TOKYO, Japan – The SLIM lander, sent to the moon by Japan’s space agency JAXA, has defied the odds by turning back on after landing upside down on the lunar surface. Despite this impressive feat, the lander has now gone dormant for the duration of the lunar night, raising doubts about its ability to revive.

The SLIM team from JAXA shared the last image the lander captured before dusk, as it prepared to weather the lunar night at the moon’s Shioli crater. The lunar night lasts the equivalent of two Earth weeks and can bring temperatures colder than -200 degrees Fahrenheit.

After sending a command to switch on SLIM’s communicator with no response, the team confirmed that the lander had entered a dormant state.

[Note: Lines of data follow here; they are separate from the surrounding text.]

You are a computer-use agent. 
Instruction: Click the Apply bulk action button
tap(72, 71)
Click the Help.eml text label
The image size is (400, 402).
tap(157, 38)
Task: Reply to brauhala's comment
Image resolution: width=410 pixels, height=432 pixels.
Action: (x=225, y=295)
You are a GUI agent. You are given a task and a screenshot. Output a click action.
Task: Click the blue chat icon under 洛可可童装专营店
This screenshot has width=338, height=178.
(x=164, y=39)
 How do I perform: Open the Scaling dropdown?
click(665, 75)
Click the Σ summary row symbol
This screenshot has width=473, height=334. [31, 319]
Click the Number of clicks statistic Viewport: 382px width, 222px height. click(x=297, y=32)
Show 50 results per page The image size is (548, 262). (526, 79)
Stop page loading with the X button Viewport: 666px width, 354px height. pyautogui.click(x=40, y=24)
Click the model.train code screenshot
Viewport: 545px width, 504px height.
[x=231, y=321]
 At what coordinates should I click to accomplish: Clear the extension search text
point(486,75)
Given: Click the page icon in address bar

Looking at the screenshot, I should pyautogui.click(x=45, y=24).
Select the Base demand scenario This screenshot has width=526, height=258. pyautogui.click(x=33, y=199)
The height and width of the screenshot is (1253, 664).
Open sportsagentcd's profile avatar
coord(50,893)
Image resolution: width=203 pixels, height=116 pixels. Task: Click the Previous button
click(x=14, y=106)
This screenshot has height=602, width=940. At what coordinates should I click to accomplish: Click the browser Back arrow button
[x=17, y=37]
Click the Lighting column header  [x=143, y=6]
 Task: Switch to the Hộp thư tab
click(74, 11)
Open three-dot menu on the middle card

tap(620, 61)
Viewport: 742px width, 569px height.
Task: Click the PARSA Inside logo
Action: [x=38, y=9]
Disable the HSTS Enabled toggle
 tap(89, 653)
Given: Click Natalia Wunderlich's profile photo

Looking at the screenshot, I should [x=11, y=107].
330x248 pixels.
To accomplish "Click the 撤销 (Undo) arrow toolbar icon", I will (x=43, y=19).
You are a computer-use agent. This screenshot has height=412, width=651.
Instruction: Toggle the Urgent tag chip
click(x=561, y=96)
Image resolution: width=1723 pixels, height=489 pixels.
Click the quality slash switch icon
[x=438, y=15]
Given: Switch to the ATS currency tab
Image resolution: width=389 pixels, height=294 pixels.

The team has acknowledged that the solar powered lander is not designed for the harsh lunar nights, and its chances of resuming operations afterward aren’t favorable. However, they remain hopeful to try to operate again from mid-February when the Sun will shine again on SLIM’s solar cells.

With the possibility of the current image being the last captured by SLIM, the situation holds an eerie significance. The lander’s remarkable reactivation has left the team hopeful for its revival once again. Whether SLIM will be able to overcome the challenges posed by the lunar night remains to be seen.